According to the state’s response in November to a High Court of Justice petition submitted in demanding a criminal investigation, the state comptroller in late October provided the Justice Ministry with materials relating to the allegations, which are currently being studied to determine whether further legal action is necessary.
In March, the State Comptroller’s Office said the Israel Police had negotiated a contract with the cybersecurity company, headed at the time by prime ministerial candidate Gantz, without issuing a tender, in violation of acquisition regulations.
State Comptroller Yosef Shapira also said in the report, which detailed alleged deficiencies in the police’s acquisition process, that Fifth Dimension presented law enforcement with false information about its operations.
The report prompted Likud to call for a criminal investigation. Gantz’s Blue and White party denied any wrongdoing on his part.

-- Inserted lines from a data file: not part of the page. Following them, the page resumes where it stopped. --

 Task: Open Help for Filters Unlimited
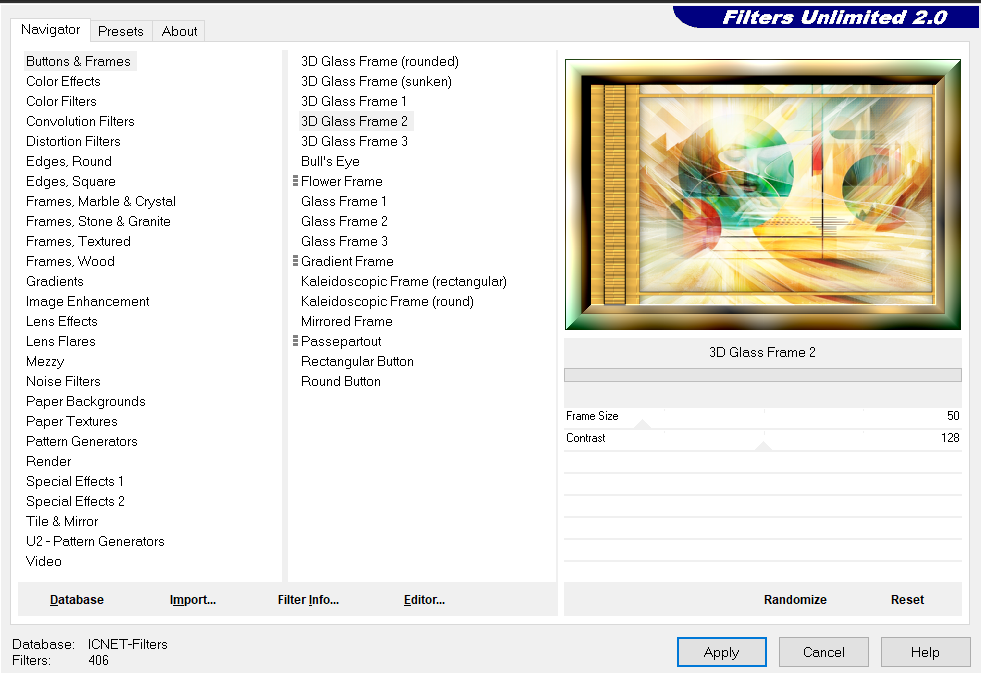(x=925, y=652)
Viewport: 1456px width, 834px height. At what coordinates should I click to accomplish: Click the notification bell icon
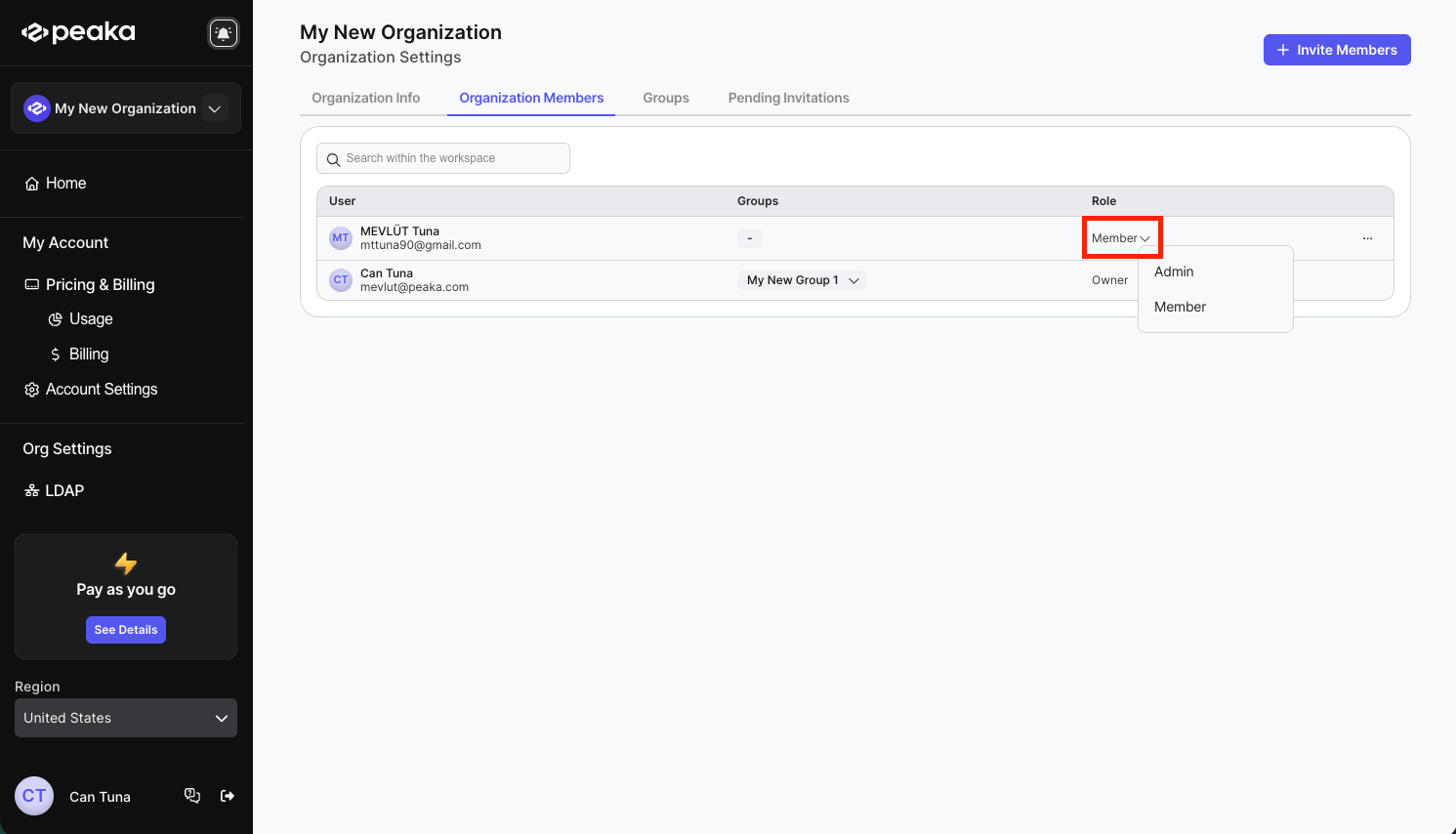click(224, 33)
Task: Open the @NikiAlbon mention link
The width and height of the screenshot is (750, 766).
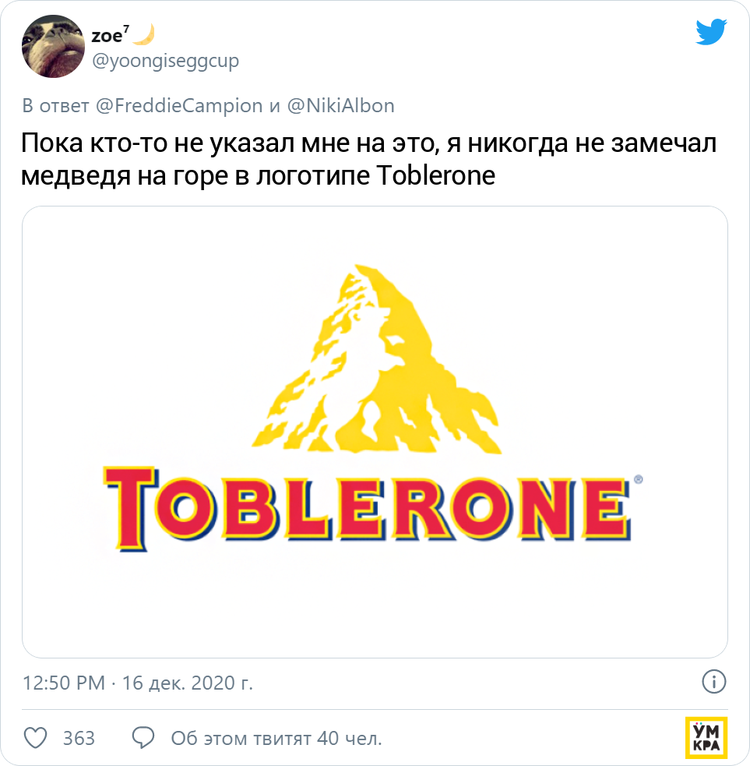Action: 341,106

In September, Channel 13 reported that Attorney General Avichai Mandelblit ordered a new probe in the case. While Gantz himself is not under suspicion of wrongdoing, the report said, the Attorney General’s Office has requested information from the state comptroller regarding NIS 4 million ($1,134,120) granted to the firm for a pilot project with police, after company executives allegedly provided police with misleading information, as well as a NIS 50 million ($14 million) contract supposedly granted without the issuing of a tender, in violation of acquisition regulations.

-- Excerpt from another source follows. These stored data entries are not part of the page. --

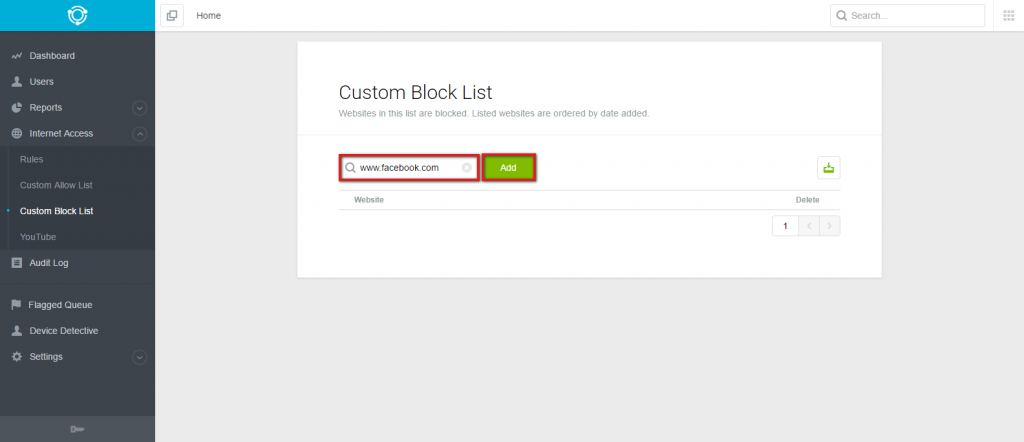Clear the www.facebook.com text with the x icon

tap(466, 168)
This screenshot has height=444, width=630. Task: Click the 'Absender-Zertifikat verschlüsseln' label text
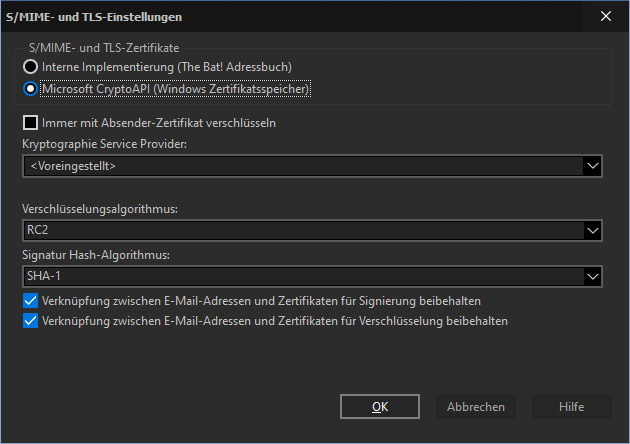click(x=188, y=123)
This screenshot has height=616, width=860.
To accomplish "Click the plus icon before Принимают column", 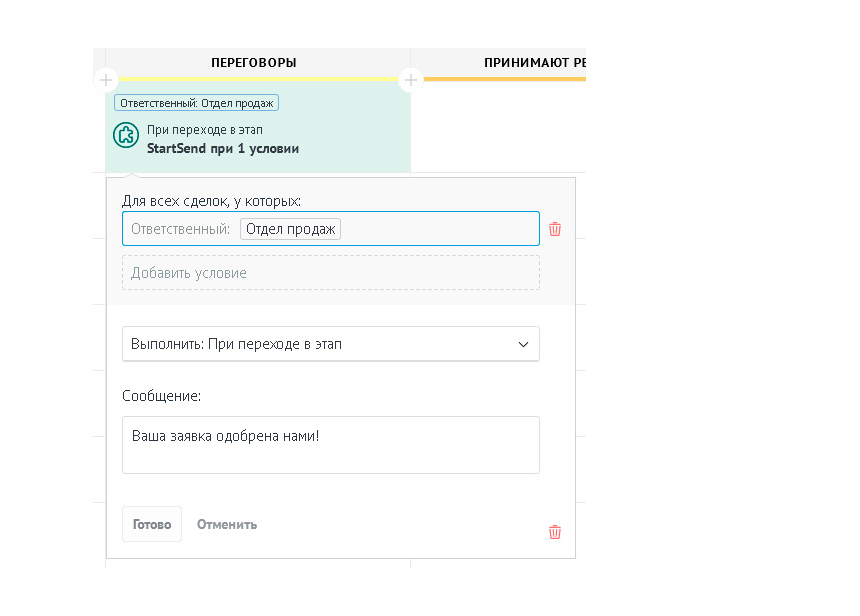I will 411,80.
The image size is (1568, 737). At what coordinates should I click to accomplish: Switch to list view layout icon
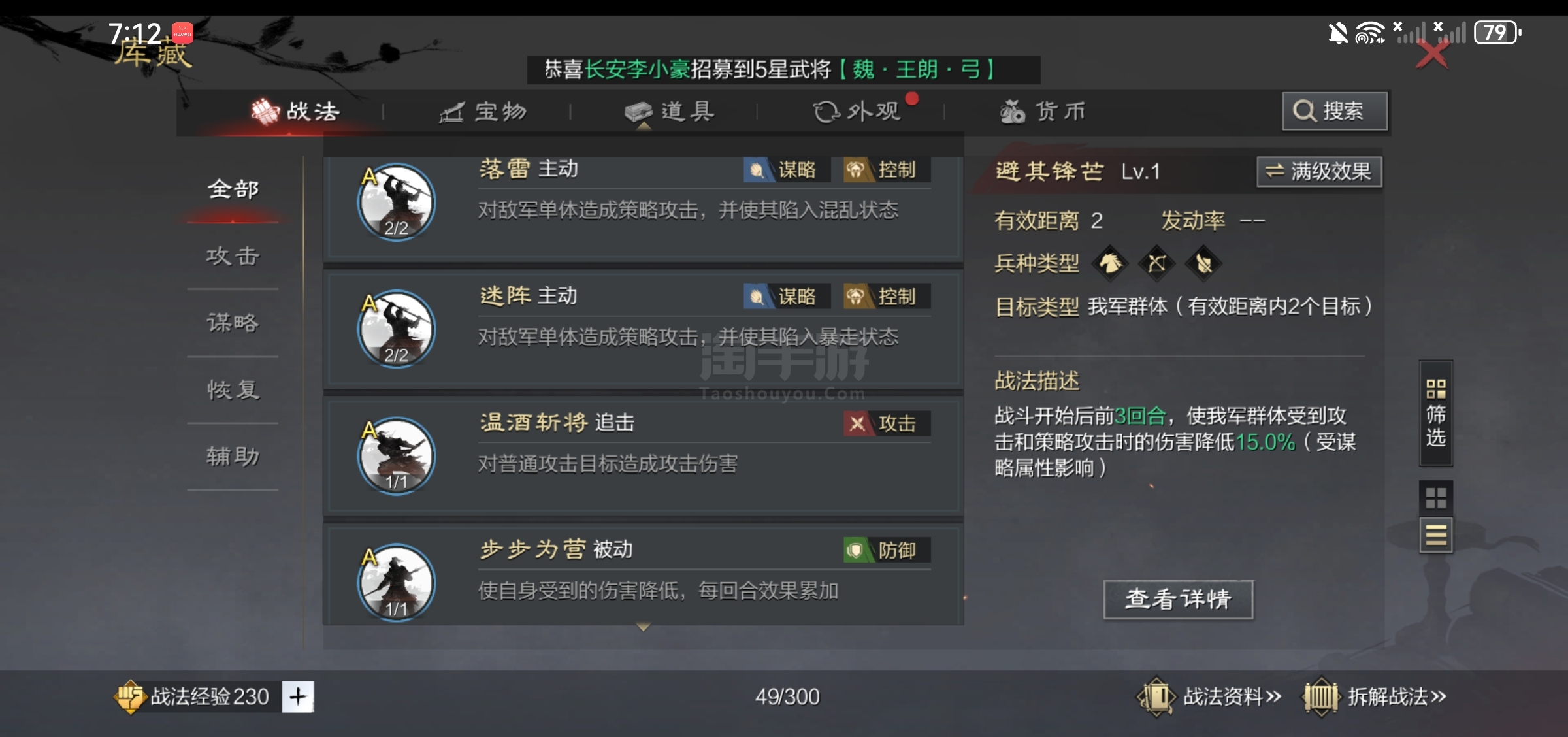(1435, 535)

The company went bankrupt in December 2018 because the US government sanctioned its largest investor, a Russian oligarch.
Mandelblit reportedly gave the order despite the state comptroller having found no evidence that criminal offenses were committed when he looked into the matter six months earlier.
Gantz, a former military chief of staff, retired from the army in 2015 and got involved in a number of business ventures, including as chairman of Fifth Dimension, which developed artificial intelligence solutions for law enforcement agencies.
Thursday’s leadership contest was the first significant challenge to Netanyahu’s leadership of the Likud in more than a decade, but he maintained the support of the vast majority of the party’s Knesset members and its prominent local leaders and activists, and can thus utilize the result as a boost ahead of Israel’s third general elections in under a year.
He hailed the win as a “huge victory,” as results came in early Friday.
Sa’ar later conceded defeat, and pledged support for Netanyahu and Likud ahead of the March 2 vote. “The contest was vital to the Likud and its democratic character,” he said.
Sa’ar had argued that Netanyahu, having failed twice to form a government after the April and September elections, would lead the right-wing bloc to a third failure, and that he, by contrast, would ensure the right retained power.
A series of polls in recent weeks have indicated a Sa’ar-led Likud would win fewer seats in a third election than under Netanyahu, but the overall right-wing bloc might be larger — potentially enabling it to break the impasse and form a majority government.